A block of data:

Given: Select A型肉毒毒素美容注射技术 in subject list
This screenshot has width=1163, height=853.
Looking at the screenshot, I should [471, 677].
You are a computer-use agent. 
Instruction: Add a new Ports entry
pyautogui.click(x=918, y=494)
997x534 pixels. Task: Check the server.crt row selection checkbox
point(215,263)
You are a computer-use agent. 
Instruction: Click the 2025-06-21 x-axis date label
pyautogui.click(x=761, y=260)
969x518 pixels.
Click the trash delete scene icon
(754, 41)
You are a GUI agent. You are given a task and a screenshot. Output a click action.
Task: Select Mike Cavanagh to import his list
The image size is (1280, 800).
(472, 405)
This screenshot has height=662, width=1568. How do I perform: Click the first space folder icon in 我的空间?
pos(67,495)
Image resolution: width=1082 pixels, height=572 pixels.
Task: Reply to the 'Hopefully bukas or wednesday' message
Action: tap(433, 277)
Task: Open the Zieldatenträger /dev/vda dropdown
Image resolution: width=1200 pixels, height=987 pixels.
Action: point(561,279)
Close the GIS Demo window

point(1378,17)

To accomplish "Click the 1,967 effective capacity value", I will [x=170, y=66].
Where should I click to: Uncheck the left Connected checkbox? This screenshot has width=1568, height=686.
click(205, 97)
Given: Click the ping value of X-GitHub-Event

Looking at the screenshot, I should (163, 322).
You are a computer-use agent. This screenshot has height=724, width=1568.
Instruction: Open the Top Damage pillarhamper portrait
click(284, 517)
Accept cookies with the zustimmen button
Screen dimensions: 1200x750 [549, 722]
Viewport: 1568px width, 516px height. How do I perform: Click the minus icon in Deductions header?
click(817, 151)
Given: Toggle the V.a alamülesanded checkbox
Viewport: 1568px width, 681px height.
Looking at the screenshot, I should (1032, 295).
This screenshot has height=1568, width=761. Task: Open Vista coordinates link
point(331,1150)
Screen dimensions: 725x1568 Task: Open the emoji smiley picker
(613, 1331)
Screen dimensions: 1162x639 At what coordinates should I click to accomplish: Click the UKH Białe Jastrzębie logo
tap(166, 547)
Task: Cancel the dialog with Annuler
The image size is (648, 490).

### Set exercise:
Reproduce, character for character, the part of the material that begins with the line containing "Task: Open the Zieldatenträger" and ends with the line containing "will [x=170, y=66].", including both of those lines.

### Solved exercise:
Task: Open the Zieldatenträger /dev/vda dropdown
Image resolution: width=1200 pixels, height=987 pixels.
Action: point(561,279)
Close the GIS Demo window

point(1378,17)

To accomplish "Click the 1,967 effective capacity value", I will [x=170, y=66].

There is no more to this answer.